Vladi is most likely out for tuesday... But I could honestly see one of their scrubs to go off on us...Probably Aaron Grey..

We will win by 25-30 points though...


----------



## King Joseus (May 26, 2003)

This one isn't likely to be pretty. Here's hopin' we keep it respectable...


----------



## Unique (Apr 13, 2005)

King Joseus said:


> This one isn't likely to be pretty. Here's hopin' we keep it respectable...

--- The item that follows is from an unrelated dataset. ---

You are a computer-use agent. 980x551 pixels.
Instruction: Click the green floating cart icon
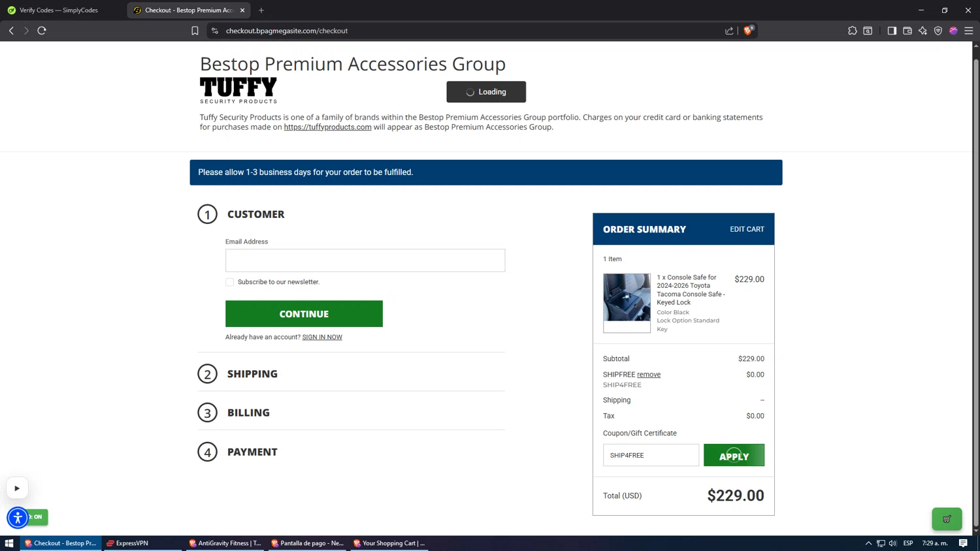pyautogui.click(x=947, y=519)
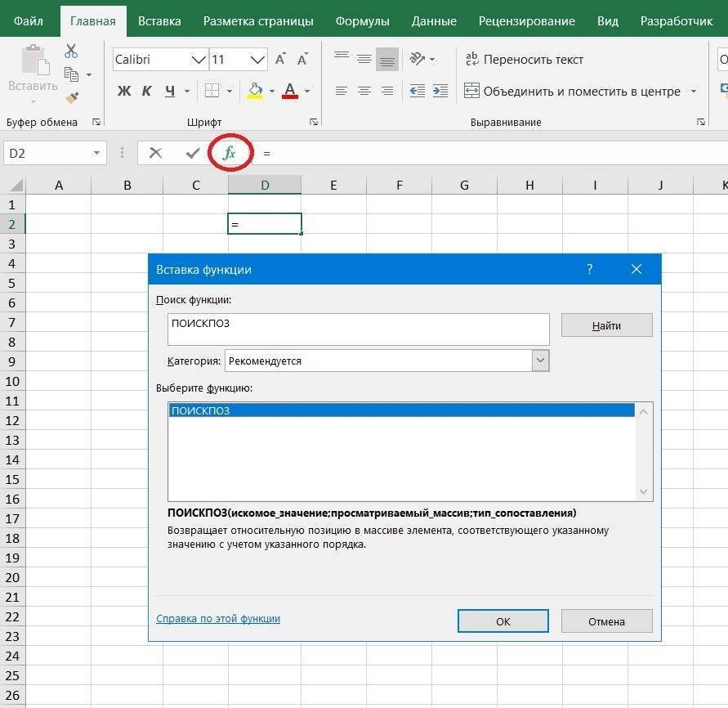Open the font size dropdown

258,59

And heres to the opposite :bud:


----------



## afobisme (Apr 29, 2006)

SoCalfan21 said:


> Vladi is most likely out for tuesday... But I could honestly see one of their scrubs to go off on us...Probably Aaron Grey..
> 
> We will win by 25-30 points though...


is vladi injured?


----------



## sonicFLAME6 (Dec 19, 2006)

Yeah I've hearing the same about Radman being out for this game. Which mean Ariza will probably get the start. Or maybe Machine can start at the 2 and Kobe at the 3. Doubt that will happen though.


----------



## sonicFLAME6 (Dec 19, 2006)

One more thing, I hope this doesn't mean more minutes for Luke, oh Phil please no.


----------



## jazzy1 (Jul 16, 2002)

wow we have another game I swear I thought Lakers nation was going off the deep end over one loss. 

Lakers boards are drinking poison in mass quantities over the Piston loss. 

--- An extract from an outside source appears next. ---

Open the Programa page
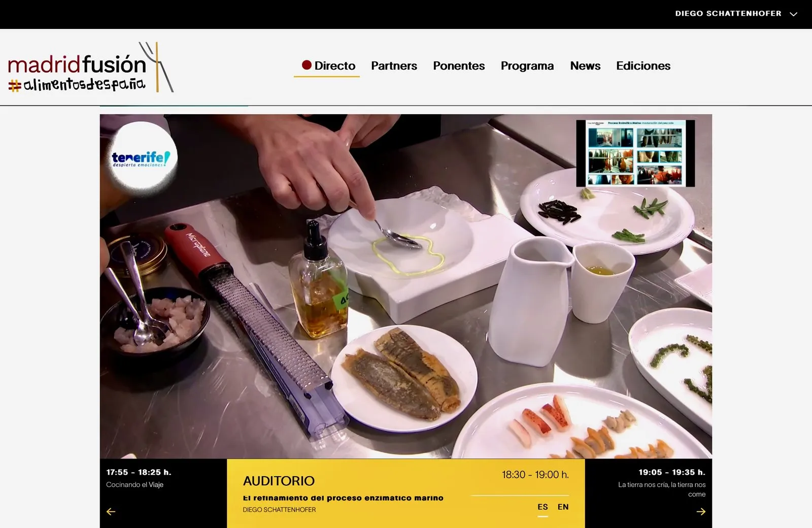 pyautogui.click(x=527, y=66)
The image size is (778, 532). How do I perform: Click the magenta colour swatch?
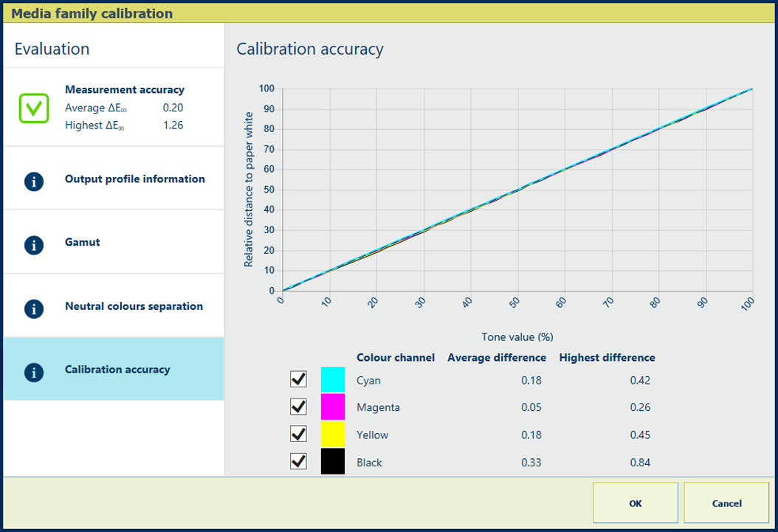(x=333, y=407)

Our players have gotta remained disciplined and punish them inside. Fisher needs to be handcuffed we gotta curtail his jumpshooting forays.


----------



## The Krakken (Jul 17, 2002)

Here's hoping he gets into a pissing contest with Derrick Rose. Which he will lose badly.


----------



## Bartholomew Hunt (Mar 4, 2003)

Watch Phil start Luke. I bet he will do it.


----------



## Basel (Mar 31, 2005)

We better not lose to the ****ing Bulls at home.


----------



## taco_daddy (Jun 13, 2004)

Basel57 said:


> We better not lose to the ****ing Bulls at home.


Sure. Why not? 

But on a positive note, it'll be good to see if Rose can still zone out with Kobe on the floor ... or will he just be star struck?

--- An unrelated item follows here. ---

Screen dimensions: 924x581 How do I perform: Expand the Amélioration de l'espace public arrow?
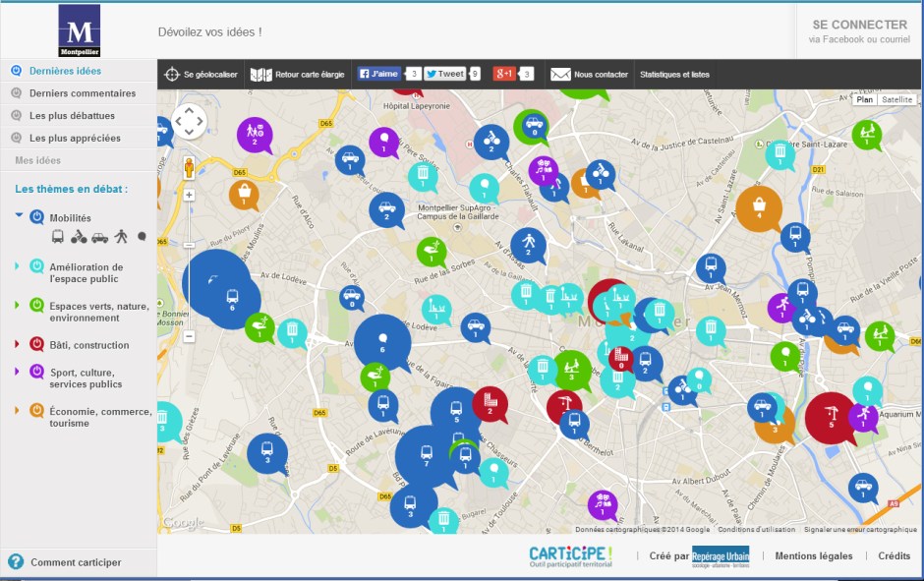[17, 265]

Goooooooooooooo Bulls! Here's to the Lakers 2nd loss of a young season.... :cheers:


----------



## ceejaynj (Oct 9, 2005)

I think we will respond just fine. We got the first loss out of the way and now our players know they are beatable...and they have to keep working hard. The Detroit loss will actually put things back in perspective. GO LAKERS!!!


----------



## Bartholomew Hunt (Mar 4, 2003)

taco_daddy said:


> Sure. Why not?
> 
> But on a positive note, it'll be good to see if Rose can still zone out with Kobe on the floor ... or will he just be star struck?
> 
> Goooooooooooooo Bulls! Here's to the Lakers 2nd loss of a young season.... :cheers:


Go to the game and you will likely get a free taco.


----------



## KillWill (Jul 1, 2003)

every time i see new vlade in the starting line-up i almost lose it. move kobe to the three and start sasha.


----------



## Darth Bryant (Feb 1, 2005)

KillWill said:


> every time i see new vlade in the starting line-up i almost lose it. move kobe to the three and start sasha.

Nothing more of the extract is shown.